The Huntington Beach City Council voted Tuesday to repeal and rescind the city’s celebration of Black History Month, Women’s History Month, Hispanic Heritage Month, Asian American and Pacific Islander Heritage Month, Pride Month, and other months recognizing diversity and heritage. Instead, the city council will adopt a new 12-month celebratory history schedule developed by a panel of appointed members. The new agenda would “be free of any identity politics and political agendas,” according to a city staff report. A sample of alternate monthly celebrations, including “Black Gold Jubilee – Honoring the Discovery of Oil,” can be found here.
The proposal passed along ideological lines, with the council’s conservative members in favor and the council’s liberal members opposed.

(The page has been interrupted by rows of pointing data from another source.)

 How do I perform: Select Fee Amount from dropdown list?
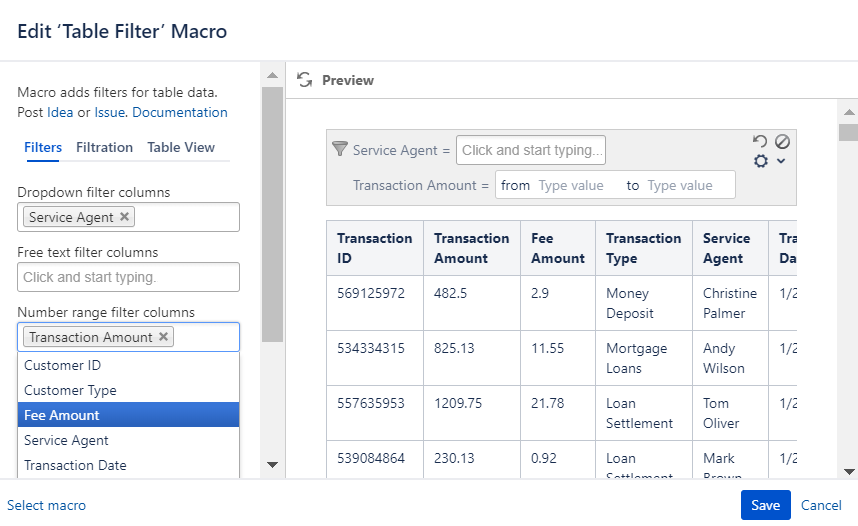click(x=128, y=415)
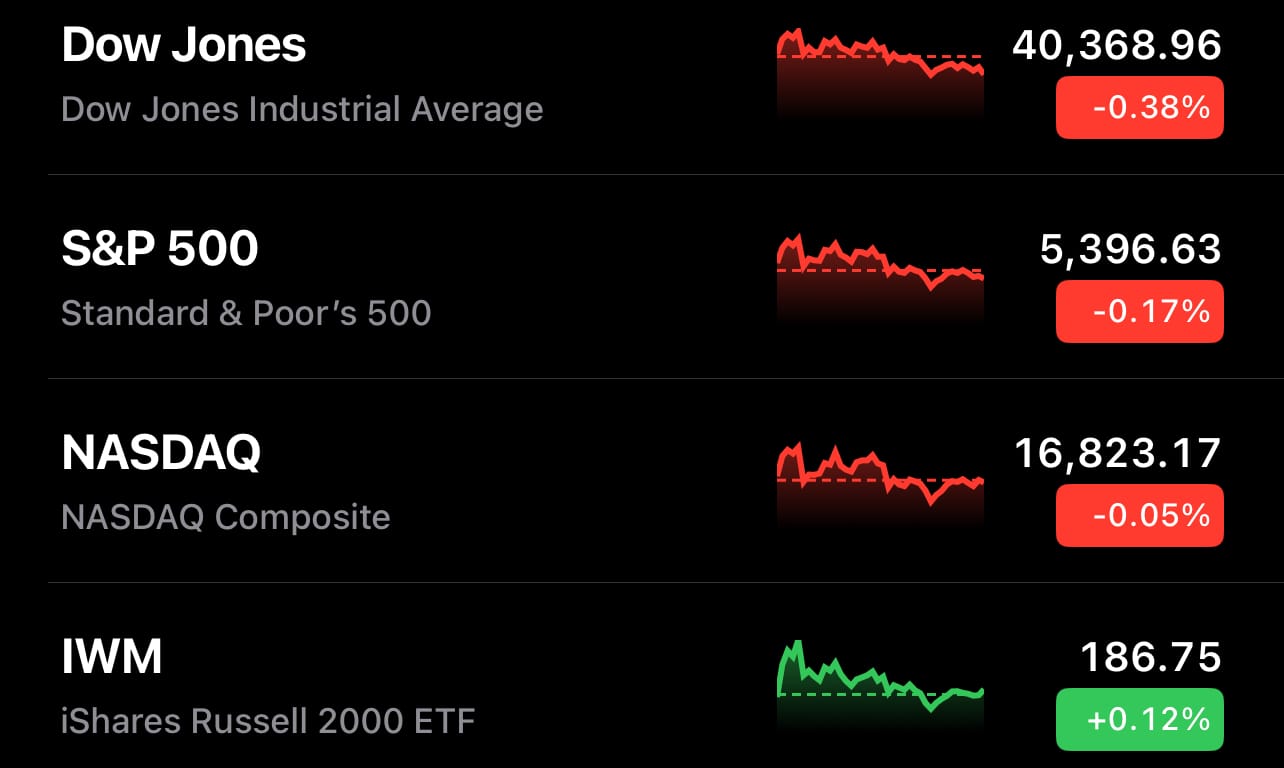Select the NASDAQ ticker name

tap(161, 453)
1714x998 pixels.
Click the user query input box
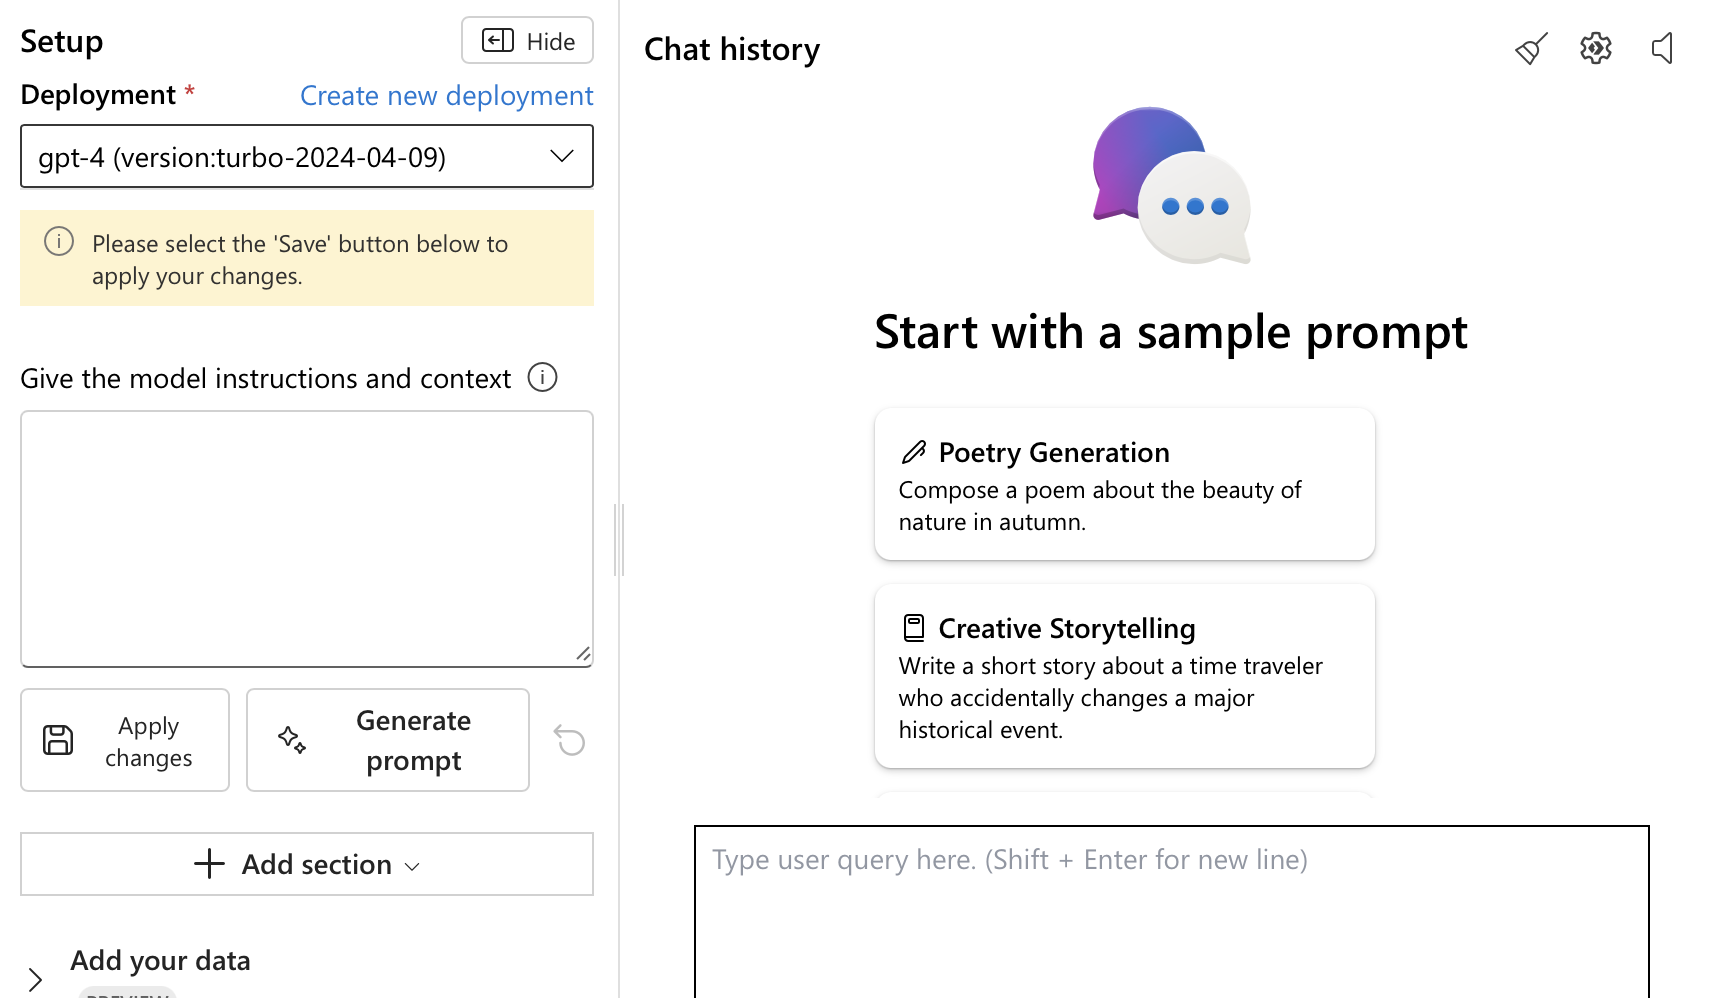pos(1172,911)
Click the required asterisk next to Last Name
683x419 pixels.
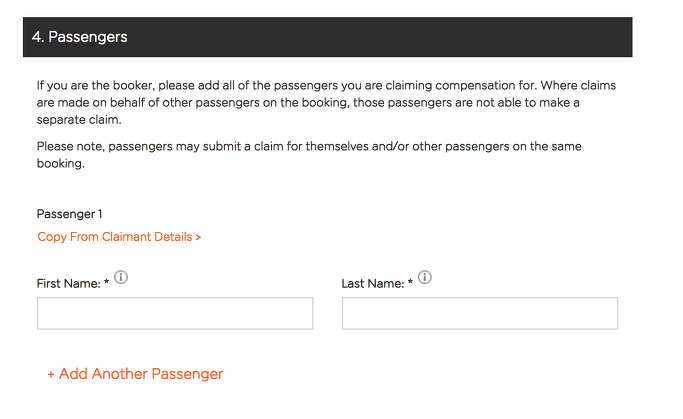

Interestingly, the city council did not consult with the city’s Historic Resources Board. It also left the board out of the decision-making process on the new 12-month history program. That so offended the board’s chair, Kathie Schey, that she resigned during Tuesday night’s meeting.
“I was thunderstruck when I received a copy of the current agenda,” Schey said. “God knows I’m all about celebrating history, but this is just peculiar.”
She called the council’s decision a “clear vote of no confidence.”
San. David Min (D-Irvine) also criticized the decision in a statement released on X.
“This is a disgraceful departure from the ideals we should be championing and once again illustrates that this particular HB City Council is more interested in earning cheap headlines than in actually addressing the issues affecting the lives of Surf City residents,” he said.
Huntington Beach leaders have made a series of controversial decisions over the past year. These include the adoption of a new flag policy that essentially bans the LGTB Pride flag, disbanding the city’s Human Relations committee, pursuing restrictions on certain library books for children, banning COVID-19 vaccine and mask mandates, and adopting a new Declaration of Policy on Human Dignity that calls for separating biological sexes in certain sports activities.